In the copy, keep every record exact and leave out all images.

Data extracted from a collection:
════════
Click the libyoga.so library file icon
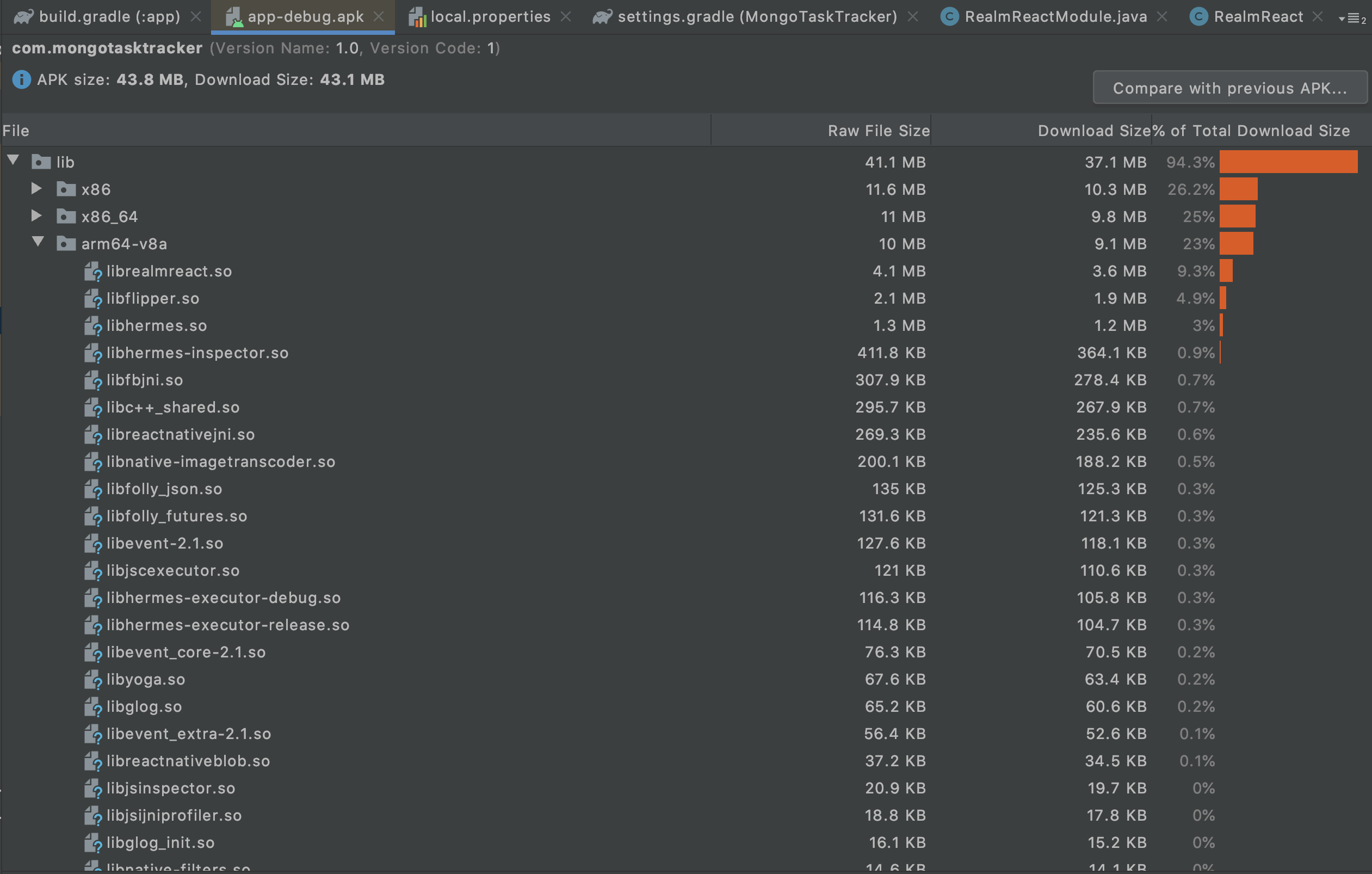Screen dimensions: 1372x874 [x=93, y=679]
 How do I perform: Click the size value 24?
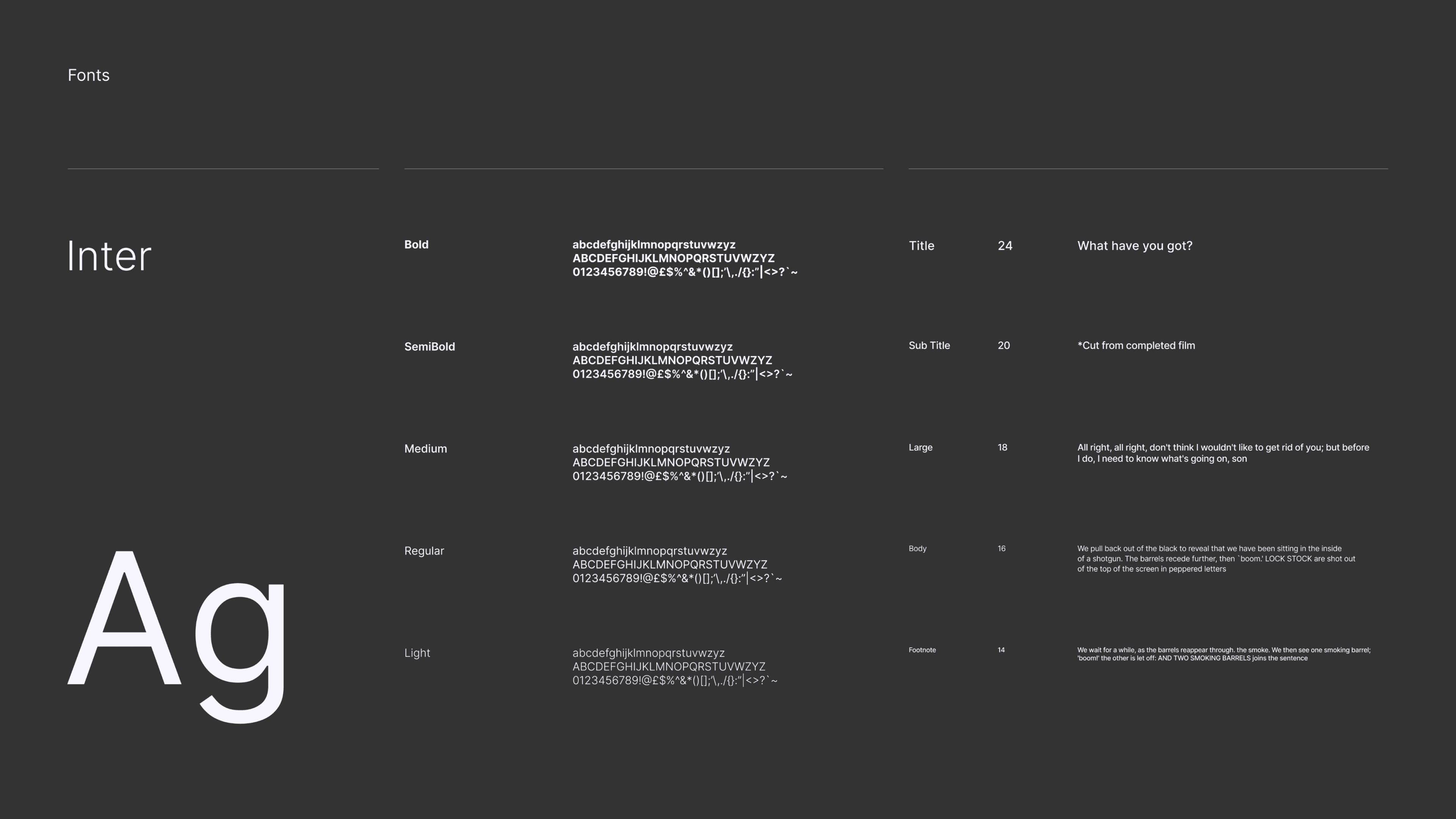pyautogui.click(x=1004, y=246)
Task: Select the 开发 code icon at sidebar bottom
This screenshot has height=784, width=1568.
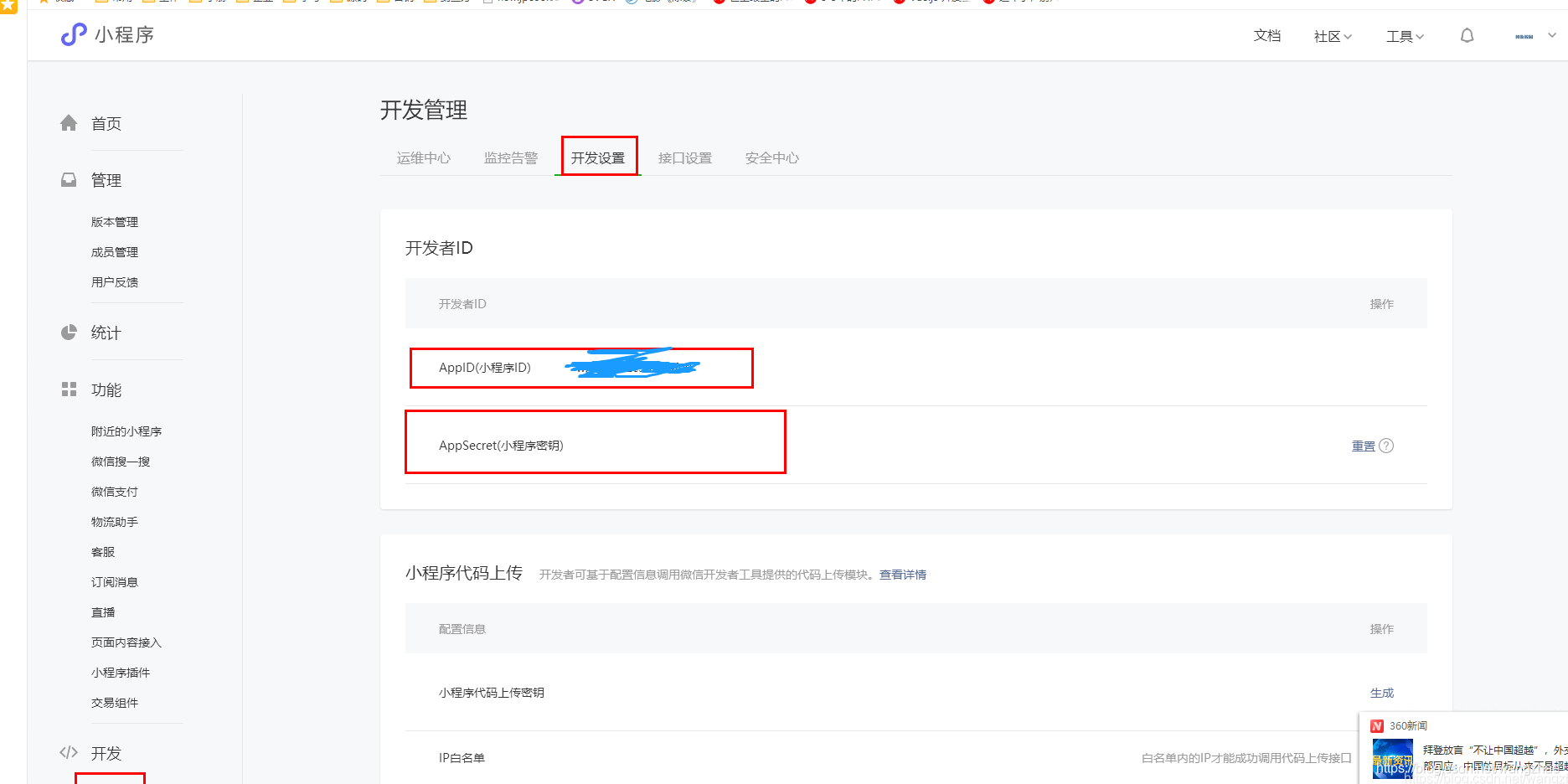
════════
• Answer:
Click the libyoga.so library file icon
Screen dimensions: 1372x874 [x=93, y=679]
 How do I perform: Click the size value 24?
pyautogui.click(x=1004, y=246)
Task: Select the 开发 code icon at sidebar bottom
This screenshot has height=784, width=1568.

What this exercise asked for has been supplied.